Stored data
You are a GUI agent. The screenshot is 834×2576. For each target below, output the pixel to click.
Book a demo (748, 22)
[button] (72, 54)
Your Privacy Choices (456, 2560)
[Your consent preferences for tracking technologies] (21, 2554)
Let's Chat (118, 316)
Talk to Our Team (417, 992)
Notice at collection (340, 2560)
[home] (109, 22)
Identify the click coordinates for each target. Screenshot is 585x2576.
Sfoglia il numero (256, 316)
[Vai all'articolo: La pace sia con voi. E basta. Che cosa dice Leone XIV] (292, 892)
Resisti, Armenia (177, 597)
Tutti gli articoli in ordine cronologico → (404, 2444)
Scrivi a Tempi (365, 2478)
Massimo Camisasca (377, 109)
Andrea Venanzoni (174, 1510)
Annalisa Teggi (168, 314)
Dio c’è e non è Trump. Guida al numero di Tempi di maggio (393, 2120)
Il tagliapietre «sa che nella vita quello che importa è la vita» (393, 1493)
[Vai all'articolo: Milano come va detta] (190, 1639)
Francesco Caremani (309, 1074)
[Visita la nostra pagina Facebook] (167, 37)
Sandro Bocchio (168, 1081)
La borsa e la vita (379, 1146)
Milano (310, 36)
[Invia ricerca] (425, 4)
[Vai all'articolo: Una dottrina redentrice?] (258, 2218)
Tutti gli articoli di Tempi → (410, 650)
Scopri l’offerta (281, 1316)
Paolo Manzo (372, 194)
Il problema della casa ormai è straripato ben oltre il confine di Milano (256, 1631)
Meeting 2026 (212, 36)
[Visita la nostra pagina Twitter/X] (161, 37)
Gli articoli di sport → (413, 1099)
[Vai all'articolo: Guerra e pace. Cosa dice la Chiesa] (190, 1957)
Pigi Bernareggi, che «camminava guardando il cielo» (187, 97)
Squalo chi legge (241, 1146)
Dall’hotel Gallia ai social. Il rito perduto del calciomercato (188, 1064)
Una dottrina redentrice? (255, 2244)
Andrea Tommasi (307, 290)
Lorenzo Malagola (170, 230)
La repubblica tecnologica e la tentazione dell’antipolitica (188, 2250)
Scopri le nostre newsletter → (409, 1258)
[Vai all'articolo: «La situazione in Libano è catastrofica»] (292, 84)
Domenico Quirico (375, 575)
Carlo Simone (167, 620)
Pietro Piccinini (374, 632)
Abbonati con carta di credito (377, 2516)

Work to complete = The answer must be every line of the data that holds the word "Your".

Result =
Your Privacy Choices (456, 2560)
[Your consent preferences for tracking technologies] (21, 2554)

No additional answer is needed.